附とは

附は、文化財を指定する際に、本体と関わりの深い物件を本体に添えて指定の対象に含める扱いを指す。つけたりと読み、附指定ともいう。

国指定文化財等データベースでは、国宝重要文化財の建造物の記録に附指定という欄があり、附があるものについては附名称と附員数が示される。たとえば福岡県糸島市の髙祖神社本殿は令和5年9月25日に重要文化財に指定された三間社流造・檜皮葺の建物で、本体の員数は1棟、これに附として棟札6枚が指定されている。棟札は建立や修理の年月と関係者を記した木札で、建物の履歴を裏づける資料にあたる。

附に選ばれるのは、それ自体を単独で指定するほどではないが、本体の価値を理解するうえで欠かせない物件である。本体と切り離して扱うと意味が失われるため、指定の一部として一緒に保護される。

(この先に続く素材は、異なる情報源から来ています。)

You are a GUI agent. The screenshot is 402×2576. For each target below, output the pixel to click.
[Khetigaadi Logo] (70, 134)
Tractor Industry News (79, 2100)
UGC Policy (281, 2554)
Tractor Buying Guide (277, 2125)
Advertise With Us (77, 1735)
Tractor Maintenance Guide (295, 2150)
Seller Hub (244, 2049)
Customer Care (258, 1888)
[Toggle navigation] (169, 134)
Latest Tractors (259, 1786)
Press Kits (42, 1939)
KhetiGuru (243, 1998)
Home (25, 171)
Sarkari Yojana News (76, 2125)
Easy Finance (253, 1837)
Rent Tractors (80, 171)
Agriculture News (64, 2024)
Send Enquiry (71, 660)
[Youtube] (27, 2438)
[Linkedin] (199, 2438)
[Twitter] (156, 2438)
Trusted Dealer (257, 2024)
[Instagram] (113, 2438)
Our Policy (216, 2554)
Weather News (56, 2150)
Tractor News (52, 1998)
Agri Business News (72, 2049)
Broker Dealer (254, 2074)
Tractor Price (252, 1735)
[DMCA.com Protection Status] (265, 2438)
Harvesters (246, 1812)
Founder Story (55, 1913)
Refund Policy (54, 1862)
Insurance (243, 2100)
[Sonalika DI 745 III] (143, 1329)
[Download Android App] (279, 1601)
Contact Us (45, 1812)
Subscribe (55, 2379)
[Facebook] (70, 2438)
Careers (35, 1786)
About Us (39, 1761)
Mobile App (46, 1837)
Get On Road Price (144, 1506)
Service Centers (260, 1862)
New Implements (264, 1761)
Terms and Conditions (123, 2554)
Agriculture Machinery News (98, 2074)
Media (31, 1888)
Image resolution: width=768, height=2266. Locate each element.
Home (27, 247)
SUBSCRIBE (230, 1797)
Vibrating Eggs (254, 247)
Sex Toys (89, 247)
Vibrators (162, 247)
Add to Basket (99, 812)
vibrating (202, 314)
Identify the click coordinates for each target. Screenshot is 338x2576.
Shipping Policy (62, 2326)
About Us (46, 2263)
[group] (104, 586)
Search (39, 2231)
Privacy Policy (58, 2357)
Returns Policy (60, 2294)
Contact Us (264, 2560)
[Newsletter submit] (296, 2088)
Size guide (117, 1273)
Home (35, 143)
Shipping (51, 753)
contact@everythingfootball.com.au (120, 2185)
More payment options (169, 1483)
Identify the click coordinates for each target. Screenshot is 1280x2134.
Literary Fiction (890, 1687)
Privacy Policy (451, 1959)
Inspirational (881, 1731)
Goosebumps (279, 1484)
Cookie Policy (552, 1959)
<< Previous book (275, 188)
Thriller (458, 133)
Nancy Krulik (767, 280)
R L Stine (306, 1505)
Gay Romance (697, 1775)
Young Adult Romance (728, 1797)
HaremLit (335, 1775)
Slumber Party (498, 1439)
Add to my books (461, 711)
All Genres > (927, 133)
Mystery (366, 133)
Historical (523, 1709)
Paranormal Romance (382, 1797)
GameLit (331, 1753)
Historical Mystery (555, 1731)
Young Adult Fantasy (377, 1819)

附がない指定も多い。データベースの附指定欄が「なし」となっていれば、その指定は本体だけを対象としている。

書くときの注意

第一に、附の員数を本体の員数に足さないことである。髙祖神社本殿の例では、本体1棟と附の棟札6枚は別々に記録されている。基本情報の表に員数を書く場合、そこに入るのは本体の値であって、附を合算した数ではない。

第二に、附と附書は別のものである。附書はふしょと読み、国宝又は重要文化財指定書規則によって、員数に細目がある場合の細目や、建造物の構造及び形式などを記載して指定書に添える書面を指す。指定書の一部として扱われる文書であり、指定の対象に加えられる物件を指す附とは意味が違う。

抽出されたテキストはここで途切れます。